Lasso on synthetic data :

In [None]:
import matplotlib.pyplot as plt
import numpy as np
import pandas as pd

breakCheckValue = 1e-3


# Checks to see if values of w are changing enough to continue
# the coordinate Descend algorithm.
def breakCheck(w_1, w_2):
    if (np.any(np.abs(np.add(w_1, -w_2)) > breakCheckValue)):
        return True
    return False


# coordinate Descend
def coordDescend(X, Y, lambda_, w_initial):
    n_, d_ = np.shape(X)

    w = np.copy(w_initial)
    breakCondition = True
    
    # commented out since data is regularized
    # X_ = (X - train_mean) / train_sigma
    X_ = X

    b = np.mean(Y - np.matmul(w.reshape(1, d_), np.transpose(X_)))
    # sanity check
    oldVal = np.matmul((Y - np.matmul(w.reshape(1, d_), X_.T) - b),
                       (Y - np.matmul(w.reshape(1, d_), X_.T) - b).T) + lambda_ * np.sum(np.abs(w))

    a = np.empty(d_)
    for k in range(0, d_):
        a[k] = 2 * np.matmul(X_[:, k], X_[:, k])

    while (breakCondition):
        b = np.mean(Y - np.matmul(w.reshape(1, d_), np.transpose(X_)))
        w_old = np.copy(w)
        for k in range(0, d_):
            X_c = np.delete(X_, k, axis=1)
            w_c = np.delete(w, k)
            c_k = 2 * np.matmul(Y - b - np.matmul(X_c, w_c), X_[:, k])

            if c_k < -lambda_:
                w[k] = (c_k + lambda_) / a[k]
            elif c_k > lambda_:
                w[k] = (c_k - lambda_) / a[k]
            else:
                w[k] = 0
            # sanity check - checking that it is reducing all the time
        newVal = np.matmul((Y - np.matmul(w.reshape(1, d_), X_.T) - b),
                           (Y - np.matmul(w.reshape(1, d_), X_.T) - b).T) + lambda_ * np.sum(np.abs(w))
        if newVal > oldVal:
            print("Sanity Check Error!")
        oldVal = np.copy(newVal)
        breakCondition = breakCheck(w, w_old)
    print(lambda_)
    return w, b


def lambdaMax(X, Y):
    return np.max(2 * np.dot((Y - np.mean(Y)), X))

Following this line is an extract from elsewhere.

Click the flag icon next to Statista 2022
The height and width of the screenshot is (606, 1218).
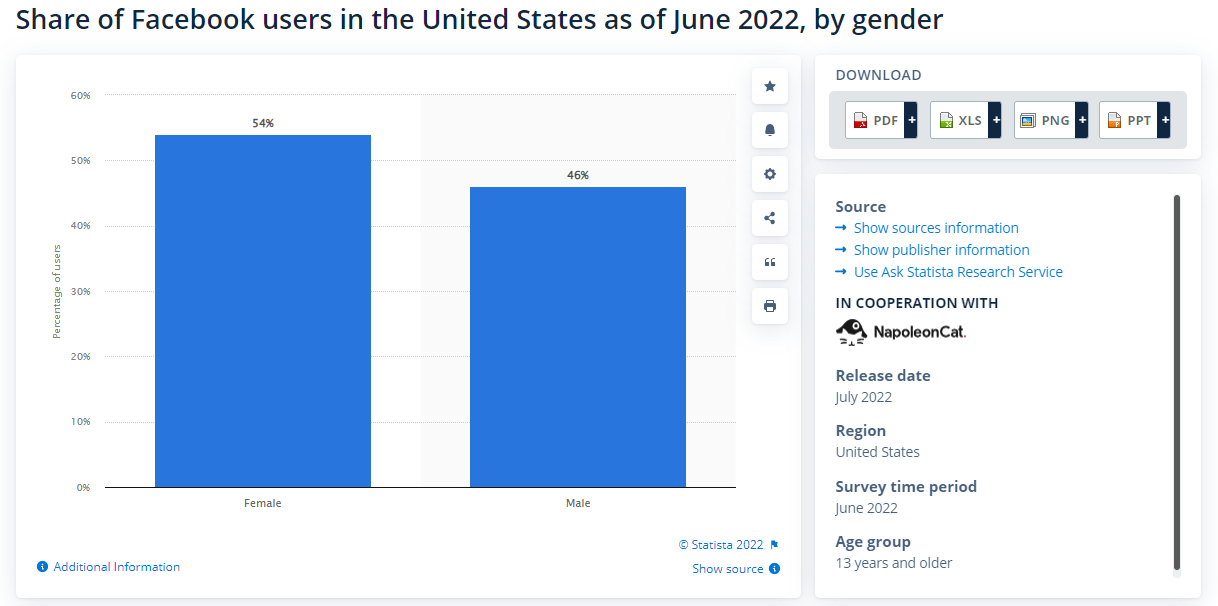point(773,544)
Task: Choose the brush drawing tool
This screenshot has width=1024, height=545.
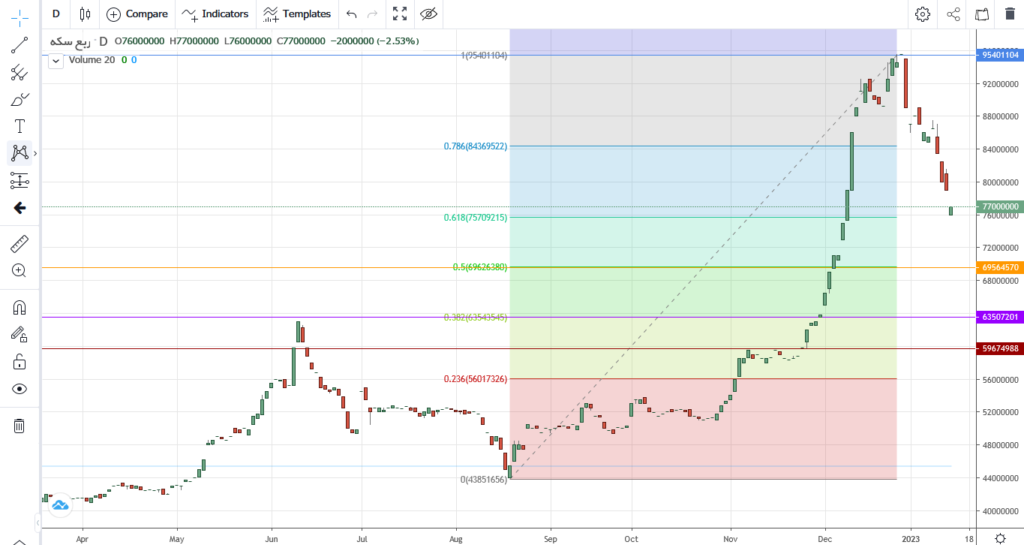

# testing solver with synthetic data
def Lasso_syn(X, Y):
    lambda_max = lambdaMax(X, Y)
    lambda_ = lambda_max
    n_, d_ = np.shape(X)
    w = np.zeros(d_)
    lambdas = []
    # a list containing all the w values calculated by lasso
    omegas = []
    non_zero = 0
    while non_zero <= (0.99) * d_:
        w_l, b = coordDescend(X, Y, lambda_, w)
        lambdas.append(lambda_)
        lambda_ /= 1.5
        omegas.append(np.copy(w_l))
        non_zero = np.count_nonzero(w_l)
        w = w_l
        print(non_zero)
    return lambdas, omegas


def plotNonZero(lambdas, omegas, title):
    nonZeros = []
    for w in omegas:
        nonZeros.append(np.count_nonzero(w))
    plt.plot(lambdas, nonZeros)
    plt.xscale('log')
    plt.xlabel('log(λ)')
    plt.ylabel('Non-Zeros')
    plt.title(title)
    plt.show()


def FdrTprPlot(omegas, k_, dim):
    d_ = dim
    fdr_list = []
    tpr_list = []
    for c in range(0, np.shape(omegas)[0]):
        p0 = omegas[c]
        p1 = omegas[c][0: (k_ - 1)]
        p2 = omegas[c][k_: (d_ - 1)]
        nonZeros = np.count_nonzero(p0)
        true_nonZeros = np.count_nonzero(p1)
        false_nonZeros = np.count_nonzero(p2)
        if nonZeros > 0:
            fdr_list.append(false_nonZeros / nonZeros)
            tpr_list.append(true_nonZeros / k_)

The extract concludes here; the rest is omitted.